*** DATASET EXTRACT

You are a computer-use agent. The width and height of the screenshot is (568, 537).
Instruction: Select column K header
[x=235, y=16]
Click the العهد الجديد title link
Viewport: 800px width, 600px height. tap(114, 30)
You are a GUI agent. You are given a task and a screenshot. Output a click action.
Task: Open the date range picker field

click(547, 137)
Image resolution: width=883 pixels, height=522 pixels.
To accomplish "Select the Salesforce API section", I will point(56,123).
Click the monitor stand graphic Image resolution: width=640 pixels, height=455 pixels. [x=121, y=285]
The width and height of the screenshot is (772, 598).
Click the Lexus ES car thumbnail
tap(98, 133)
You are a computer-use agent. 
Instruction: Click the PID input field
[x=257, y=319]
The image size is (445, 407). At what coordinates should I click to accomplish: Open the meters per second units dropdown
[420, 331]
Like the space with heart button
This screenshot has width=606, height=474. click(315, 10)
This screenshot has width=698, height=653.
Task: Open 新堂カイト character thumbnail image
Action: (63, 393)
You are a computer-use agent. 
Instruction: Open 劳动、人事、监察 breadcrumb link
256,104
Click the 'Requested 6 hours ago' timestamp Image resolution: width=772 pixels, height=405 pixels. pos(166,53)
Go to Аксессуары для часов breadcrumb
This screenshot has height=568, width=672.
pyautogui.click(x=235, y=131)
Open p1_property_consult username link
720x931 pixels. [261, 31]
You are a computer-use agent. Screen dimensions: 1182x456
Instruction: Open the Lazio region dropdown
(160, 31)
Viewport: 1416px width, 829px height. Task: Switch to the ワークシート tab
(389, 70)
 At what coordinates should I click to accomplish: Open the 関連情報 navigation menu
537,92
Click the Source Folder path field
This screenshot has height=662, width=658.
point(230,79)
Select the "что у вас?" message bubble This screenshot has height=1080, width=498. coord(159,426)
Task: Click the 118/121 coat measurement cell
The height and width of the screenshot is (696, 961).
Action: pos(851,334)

******

→ **WHAT YOU SHOULD DO**: An exact copy of every record is needed.

→ **SOLUTION TO THE EXERCISE**:
You are a computer-use agent. The width and height of the screenshot is (568, 537).
Instruction: Select column K header
[x=235, y=16]
Click the العهد الجديد title link
Viewport: 800px width, 600px height. tap(114, 30)
You are a GUI agent. You are given a task and a screenshot. Output a click action.
Task: Open the date range picker field

click(547, 137)
Image resolution: width=883 pixels, height=522 pixels.
To accomplish "Select the Salesforce API section", I will point(56,123).
Click the monitor stand graphic Image resolution: width=640 pixels, height=455 pixels. [x=121, y=285]
The width and height of the screenshot is (772, 598).
Click the Lexus ES car thumbnail
tap(98, 133)
You are a computer-use agent. 
Instruction: Click the PID input field
[x=257, y=319]
The image size is (445, 407). At what coordinates should I click to accomplish: Open the meters per second units dropdown
[420, 331]
Like the space with heart button
This screenshot has width=606, height=474. click(315, 10)
This screenshot has width=698, height=653.
Task: Open 新堂カイト character thumbnail image
Action: (63, 393)
You are a computer-use agent. 
Instruction: Open 劳动、人事、监察 breadcrumb link
256,104
Click the 'Requested 6 hours ago' timestamp Image resolution: width=772 pixels, height=405 pixels. pos(166,53)
Go to Аксессуары для часов breadcrumb
This screenshot has height=568, width=672.
pyautogui.click(x=235, y=131)
Open p1_property_consult username link
720x931 pixels. [261, 31]
You are a computer-use agent. Screen dimensions: 1182x456
Instruction: Open the Lazio region dropdown
(160, 31)
Viewport: 1416px width, 829px height. Task: Switch to the ワークシート tab
(389, 70)
 At what coordinates should I click to accomplish: Open the 関連情報 navigation menu
537,92
Click the Source Folder path field
This screenshot has height=662, width=658.
point(230,79)
Select the "что у вас?" message bubble This screenshot has height=1080, width=498. coord(159,426)
Task: Click the 118/121 coat measurement cell
The height and width of the screenshot is (696, 961).
Action: pos(851,334)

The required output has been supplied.